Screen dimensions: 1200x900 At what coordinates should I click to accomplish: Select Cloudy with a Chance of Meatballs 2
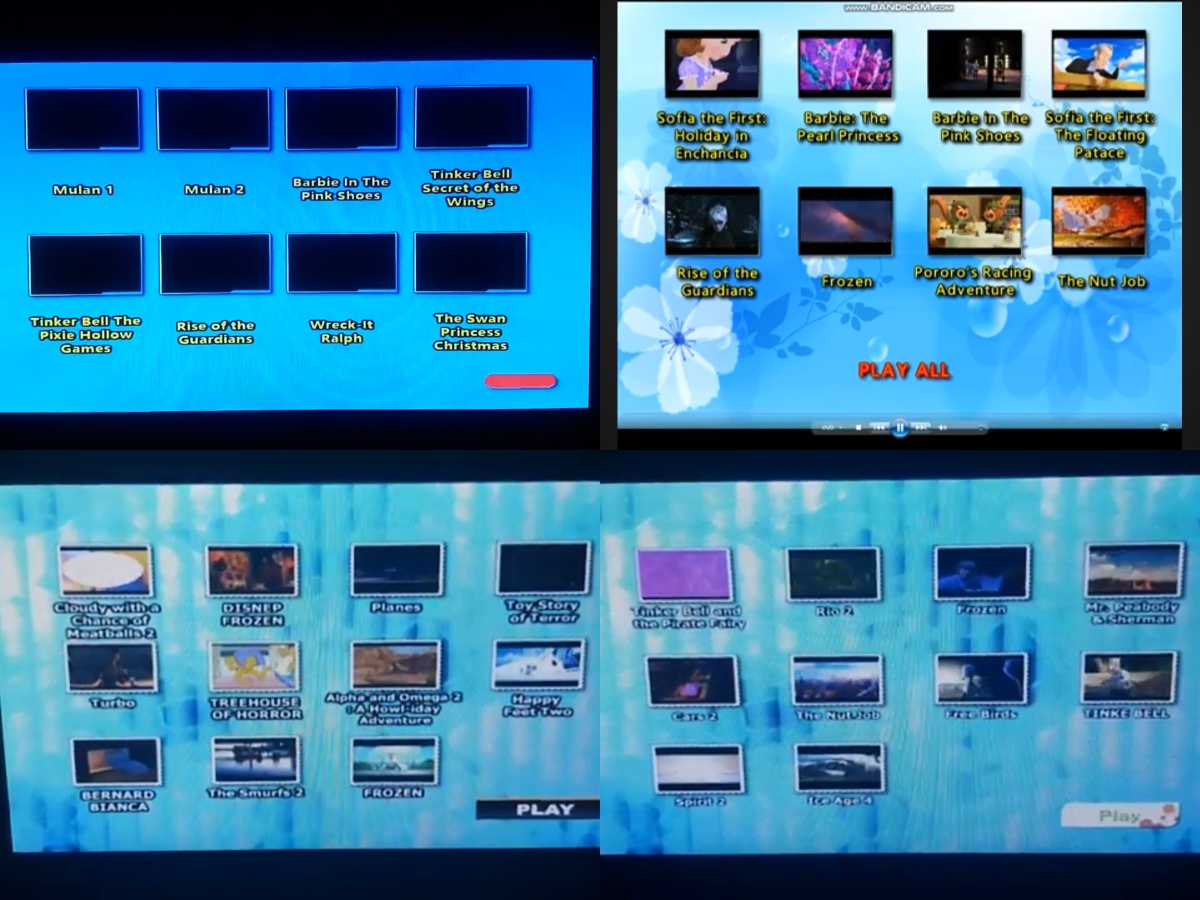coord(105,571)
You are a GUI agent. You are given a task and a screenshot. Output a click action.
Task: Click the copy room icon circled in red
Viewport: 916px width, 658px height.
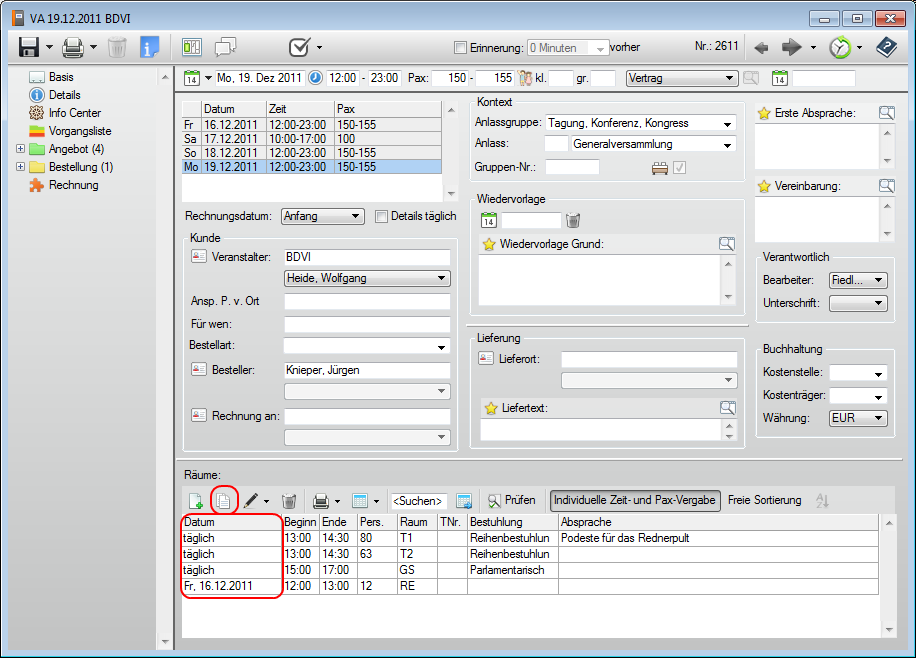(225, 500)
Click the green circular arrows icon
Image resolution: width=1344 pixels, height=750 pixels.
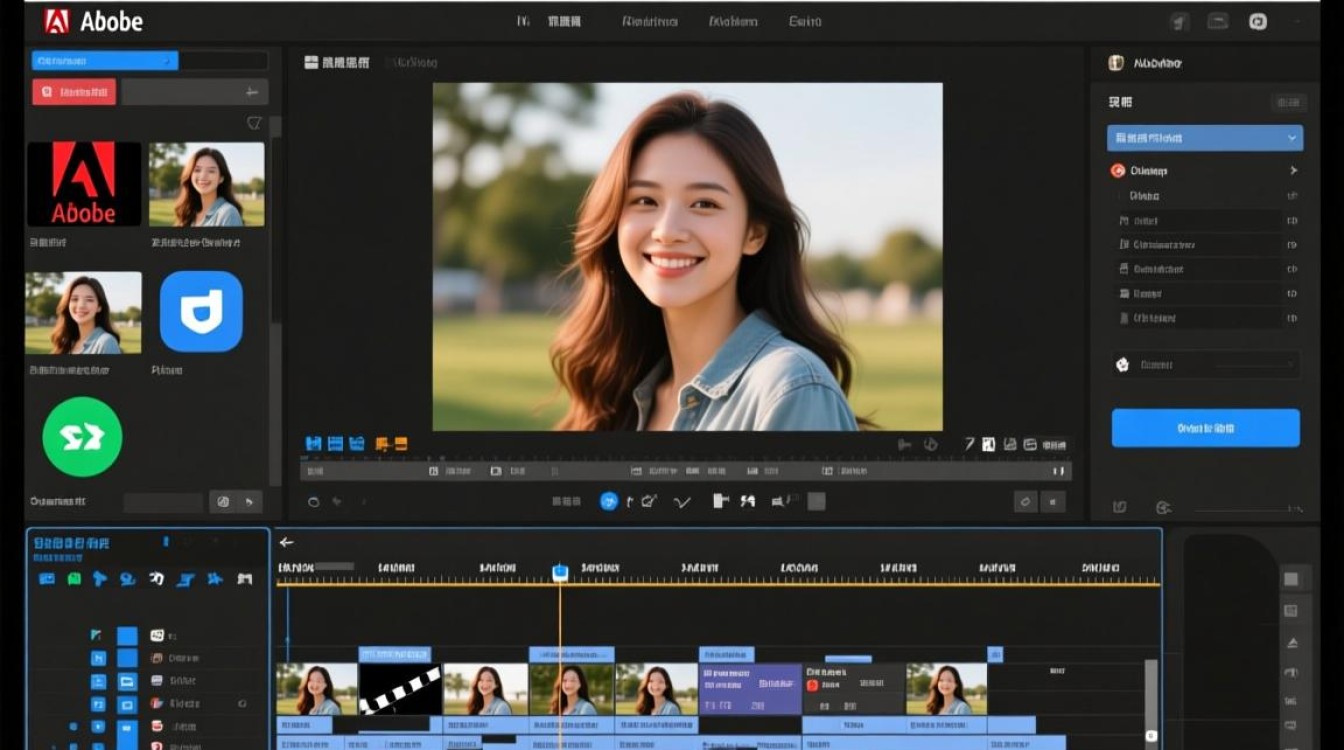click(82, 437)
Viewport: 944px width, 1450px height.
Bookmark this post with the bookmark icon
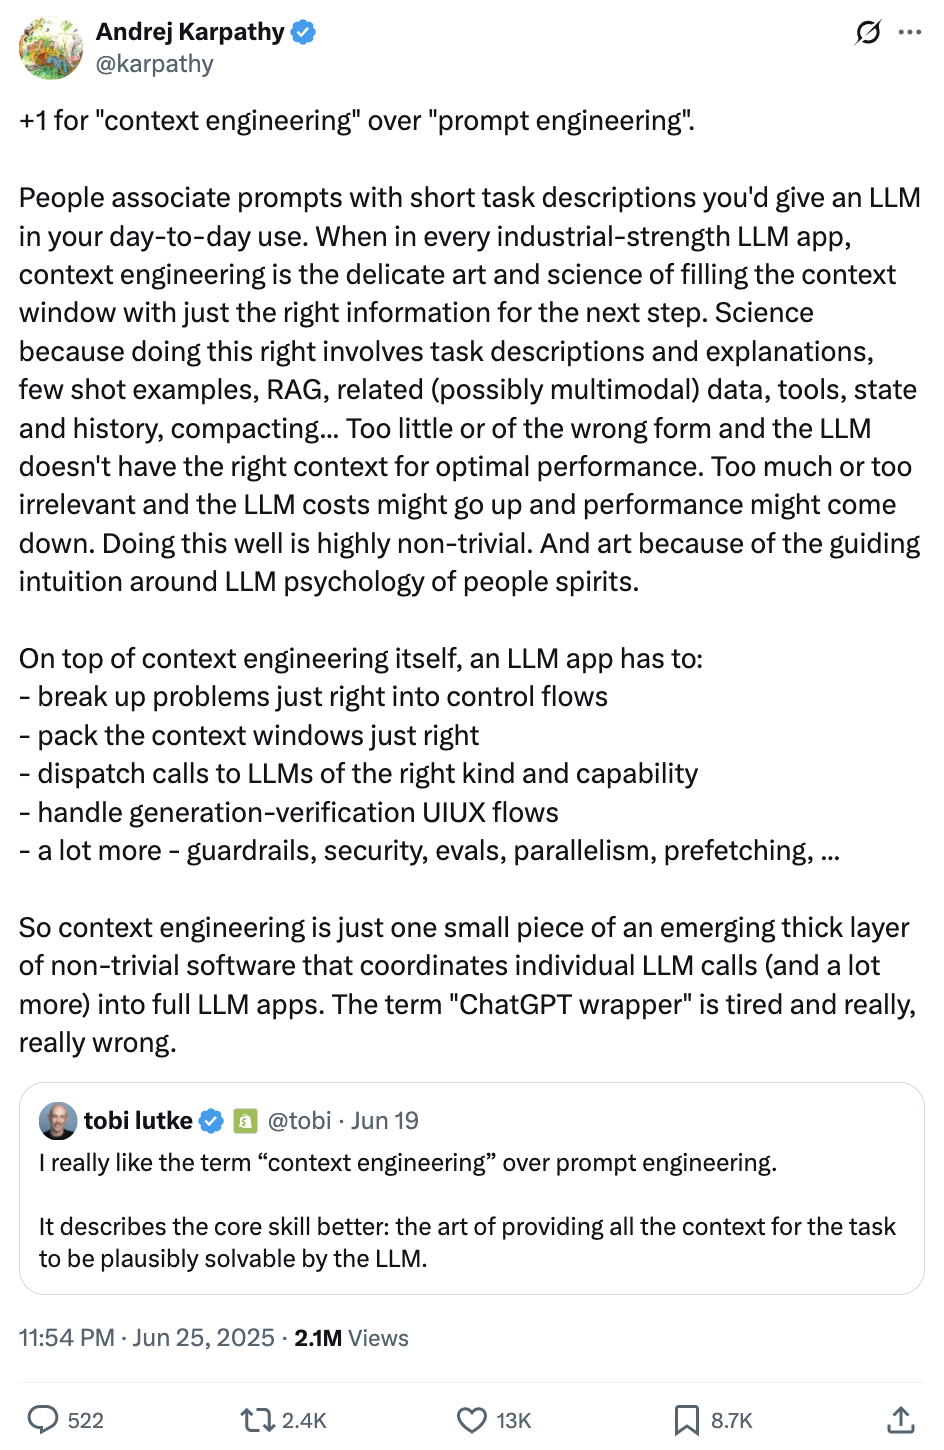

——————

• **Problem to work on**: What you return must be every entry, word for word, without any pictures.

• **Solution to the problem**:
Screen dimensions: 1200x900 At what coordinates should I click to accomplish: Select Cloudy with a Chance of Meatballs 2
coord(105,571)
You are a GUI agent. You are given a task and a screenshot. Output a click action.
Task: Click the copy room icon circled in red
Viewport: 916px width, 658px height.
(225, 500)
Click the green circular arrows icon
Image resolution: width=1344 pixels, height=750 pixels.
click(82, 437)
Viewport: 944px width, 1450px height.
Bookmark this post with the bookmark icon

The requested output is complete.